By the time the photographer turned up to do the photos, the house was all but bare. She was in and out in 10 minutes and two days later, our house hit the market with a pretty healthy selling price. Now we had to keep the house clean and bare for the viewings. Which was not easy when it rained all the next week and the dog gave not one fuck about cleanliness. In the first week we had 17 viewings and took the dog over to The Mommy’s, to be spoiled rotten and filled with treats.

It was the first time she’d seen her son since he got ill and she was shocked. He was still grey, barely able to move and struggled to breathe after walking only 20 feet, he looked like a waif, having lost a lot of muscle mass and while he hadn’t lost weight, he looked like he’d dropped 50 lbs. He had no appetite, which definitely wasn’t him, and he could only eat bland food and drink water. He still had lesions but some were starting to fade. The coughing was now a major problem. On Friday of that week, we went back to the lung specialist.

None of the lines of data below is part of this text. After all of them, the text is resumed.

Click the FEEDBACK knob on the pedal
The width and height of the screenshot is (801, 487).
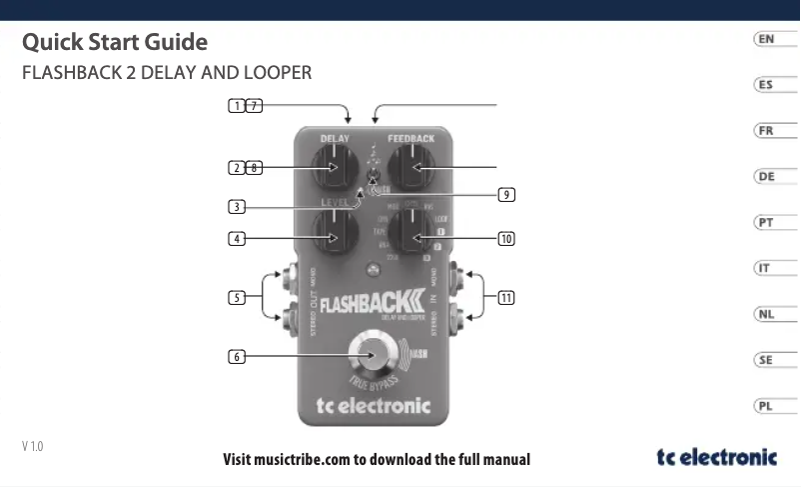point(409,167)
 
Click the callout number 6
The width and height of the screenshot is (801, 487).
point(237,355)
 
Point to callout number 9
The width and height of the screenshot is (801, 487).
point(507,194)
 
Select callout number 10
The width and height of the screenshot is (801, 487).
point(507,239)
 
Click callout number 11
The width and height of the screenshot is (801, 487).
point(507,297)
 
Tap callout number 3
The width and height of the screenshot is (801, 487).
point(237,207)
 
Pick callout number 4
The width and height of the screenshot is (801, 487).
point(237,239)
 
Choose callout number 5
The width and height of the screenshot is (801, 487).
point(237,297)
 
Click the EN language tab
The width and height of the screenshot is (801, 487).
point(765,39)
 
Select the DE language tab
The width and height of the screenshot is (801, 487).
point(765,177)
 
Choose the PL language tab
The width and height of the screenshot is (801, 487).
point(765,406)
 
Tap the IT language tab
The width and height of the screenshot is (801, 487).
point(765,268)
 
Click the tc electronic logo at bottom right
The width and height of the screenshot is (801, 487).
point(716,457)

He prescribed the highest strength anti-inflammatory painkillers to try to quash the infection and stomach lining pills. He took down every detail of what Bear had been going through from onset of symptoms to that day. He was convinced it was Lofgren’s syndrome and told Bear it would start to ease and should be gone within the next 5 weeks. Five weeks is a bloody long time when each day stretches before you lying on the sofa, with no energy, no appetite and coughing yourself hoarse all day.

Appointments with the pulmonologist, rheumatologist and repeated blood tests and lung capacity tests followed. They all knew it was what they’d thought it was but the pulmonologist wanted Bear to undergo a lung biopsy. He refused. He had enough trouble breathing as it was. Slowly with the help of the anti-inflammatory painkillers Bear started to get better, some days were a small step forward and some days were a huge step back. It took seven weeks for Bear to be free of the lesions on his skin and for the coughing to finally ease.

It’s been 13 weeks since Bear first got ill and he’s still not better. He still coughs in the mornings, tires easily and has limited energy. He can’t do very much to help with the house move, but at least he’s been able to view a house a day. We found a house in the same area his Mom lives, that has a similar configuration as this one. We move in four weeks.